■ Vorgegebener Textauszug ■
========================

In T 1030/06 betraf die Anmeldung ein System und Verfahren zum sicheren Zwischenspeichern von Inhalten. Der Kammer zufolge handelt es sich beim Fachmann um einen Durchschnittsfachmann, der also nicht nur Zugang zum Stand der Technik und zum allgemein üblichen Wissensstand auf dem betreffenden Gebiet hat, sondern auch über die Fähigkeit zu routinemäßigen Arbeiten und Versuchen verfügt. Somit konnte vom Fachmann erwartet werden, dass er nach Lösungen sucht und Entscheidungen trifft, um anstehende Konstruktionsaufgaben zu lösen.
In T 1761/12 befand die Kammer die Sichtweise für zu formell, dass der in der Rechtsprechung der Beschwerdekammern entwickelte Aufgabe-Lösungs-Ansatz die Fragestellung nicht vorsehe, ob es notwendig ist, Merkmale beizubehalten, die sich nicht vom nächstliegenden Stand der Technik unterscheiden. Über den dem Fachmann allgemein zugeschriebenen bloßen Mangel an Fantasie hinaus scheine diese Haltung ihm auch die Fähigkeit abzusprechen, Schlussfolgerungen aus einer Information zu ziehen, die sich direkt aus dem Stand der Technik ergibt.

========================

■ Die Daten ■

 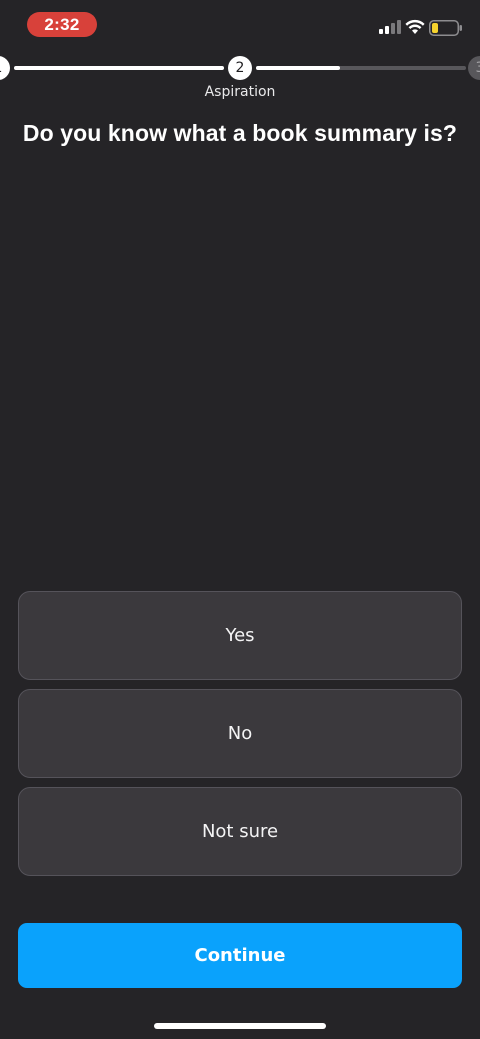 What do you see at coordinates (240, 92) in the screenshot?
I see `current-step-label: Aspiration` at bounding box center [240, 92].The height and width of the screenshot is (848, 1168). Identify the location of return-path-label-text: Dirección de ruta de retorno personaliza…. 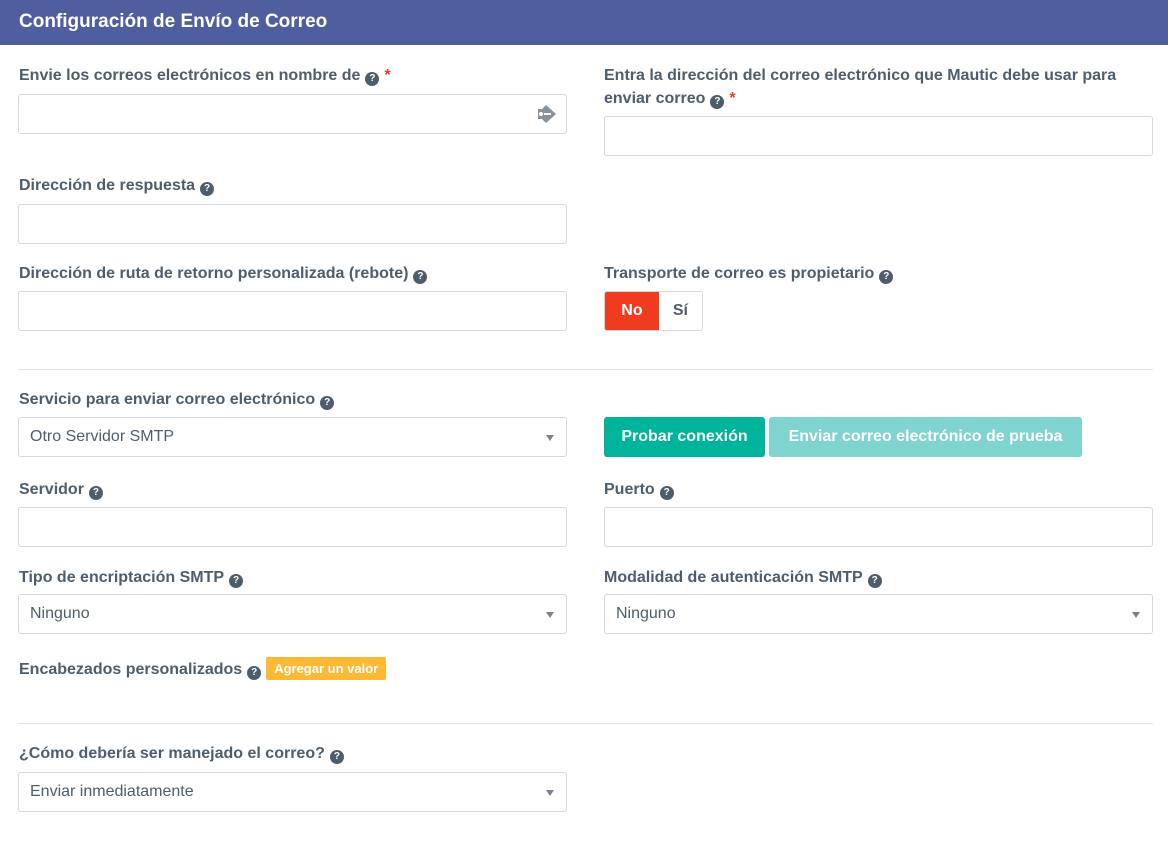
(214, 274).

========================

■ Arbeitsauftrag ■
Geben Sie den Textauszug ab der Stelle mit den Worten „In T 1761/12“ wortgetreu wieder, und hören Sie nach den Worten „der Technik ergibt.“ auf. Die Auflistung ist eigenständiges Material und gehört nicht zum Textauszug.

■ Ergebnis ■
In T 1761/12 befand die Kammer die Sichtweise für zu formell, dass der in der Rechtsprechung der Beschwerdekammern entwickelte Aufgabe-Lösungs-Ansatz die Fragestellung nicht vorsehe, ob es notwendig ist, Merkmale beizubehalten, die sich nicht vom nächstliegenden Stand der Technik unterscheiden. Über den dem Fachmann allgemein zugeschriebenen bloßen Mangel an Fantasie hinaus scheine diese Haltung ihm auch die Fähigkeit abzusprechen, Schlussfolgerungen aus einer Information zu ziehen, die sich direkt aus dem Stand der Technik ergibt.